LONDON – Online money transfer business TransferWise says it is on track for revenues of £100 million ($128.97 million) this year and is profitable on an operational basis.

In a business update on Wednesday, the closely-watched startup said it is currently doing £8 million a month in revenue and should hit £100 million in total this year.

Revenues grew by 150% last year, the company said. That would suggest revenues of close to £69 million in the year to March 2017, as TransferWise had a turnover of £27.8 million in the year to March 2016.

Founded in 2011, London-headquartered TransferWise lets people send money overseas online. It has built its brand around being cheap and easy, leaving banks playing catch up.

The company moves over £1 billion across its platform each month and has over 1 million customers. TransferWise says it expects to add another 1 million customers this year.

CEO and cofounder Taavet Hinrikus says in an emailed statement:

"We're building one of the few new global financial services brands that are coming out now. It's hard to build a 10x better product, go to market and build your own brand; that's why you see a lot of co-operation between banks and fintechs.

"To have hit break-even just six years on from launch shows how strong the foundations of our business are. This is just the starting point. With the unique platform we've built, we're looking forward to creating a new kind of financial services for the future."

TransferWise is one of London's few "unicorns" - private tech companies worth over $1 billion. The business was reportedly valued at $1.1 billion in a $26 million funding round last May.
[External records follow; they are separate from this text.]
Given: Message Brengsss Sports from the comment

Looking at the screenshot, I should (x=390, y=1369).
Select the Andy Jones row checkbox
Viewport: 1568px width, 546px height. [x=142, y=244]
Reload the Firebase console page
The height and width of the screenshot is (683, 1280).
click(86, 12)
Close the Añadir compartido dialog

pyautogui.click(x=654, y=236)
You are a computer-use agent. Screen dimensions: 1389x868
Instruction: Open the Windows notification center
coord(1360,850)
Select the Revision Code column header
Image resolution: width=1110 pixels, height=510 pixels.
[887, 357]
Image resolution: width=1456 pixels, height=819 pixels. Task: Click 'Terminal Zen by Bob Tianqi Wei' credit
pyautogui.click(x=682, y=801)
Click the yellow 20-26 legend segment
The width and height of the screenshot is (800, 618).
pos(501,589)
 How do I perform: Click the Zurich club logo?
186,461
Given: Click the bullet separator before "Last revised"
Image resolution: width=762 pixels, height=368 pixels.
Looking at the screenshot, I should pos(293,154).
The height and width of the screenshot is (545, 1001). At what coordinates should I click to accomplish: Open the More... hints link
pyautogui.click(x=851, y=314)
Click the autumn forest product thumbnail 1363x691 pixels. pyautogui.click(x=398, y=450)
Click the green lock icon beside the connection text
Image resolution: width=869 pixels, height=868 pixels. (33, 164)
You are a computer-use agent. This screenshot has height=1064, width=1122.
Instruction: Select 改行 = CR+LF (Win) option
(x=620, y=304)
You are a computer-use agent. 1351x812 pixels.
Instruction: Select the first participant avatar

TransferWise currently employs 700 people in 9 offices around the world, recently launching an Asian hub in Singapore. The company says it has a 10% share of the international money transfer market in the UK and lets customers send money on over 750 routes.

The business update comes amid increasing competition in the online money transfer market. London foreign exchange startup Revolut recently announced it would offer free international transfers of up to £5,000 a month, saying in a press release that the offer is "to challenge TransferWise." (The move raised eyebrows in the tech community given that both companies share an investor - Index Ventures.)